ABOUT THIS TASK. Retype every entry below without any change.

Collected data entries
▬▬▬▬▬▬
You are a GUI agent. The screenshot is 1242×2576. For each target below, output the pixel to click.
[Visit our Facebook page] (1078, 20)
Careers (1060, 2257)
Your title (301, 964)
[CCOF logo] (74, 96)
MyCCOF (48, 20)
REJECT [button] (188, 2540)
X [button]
▬▬▬▬▬▬
THE ANSWER.
You are a GUI agent. The screenshot is 1242×2576. For each target below, output the pixel to click.
[Visit our Facebook page] (1078, 20)
Careers (1060, 2257)
Your title (301, 964)
[CCOF logo] (74, 96)
MyCCOF (48, 20)
REJECT [button] (188, 2540)
X [button]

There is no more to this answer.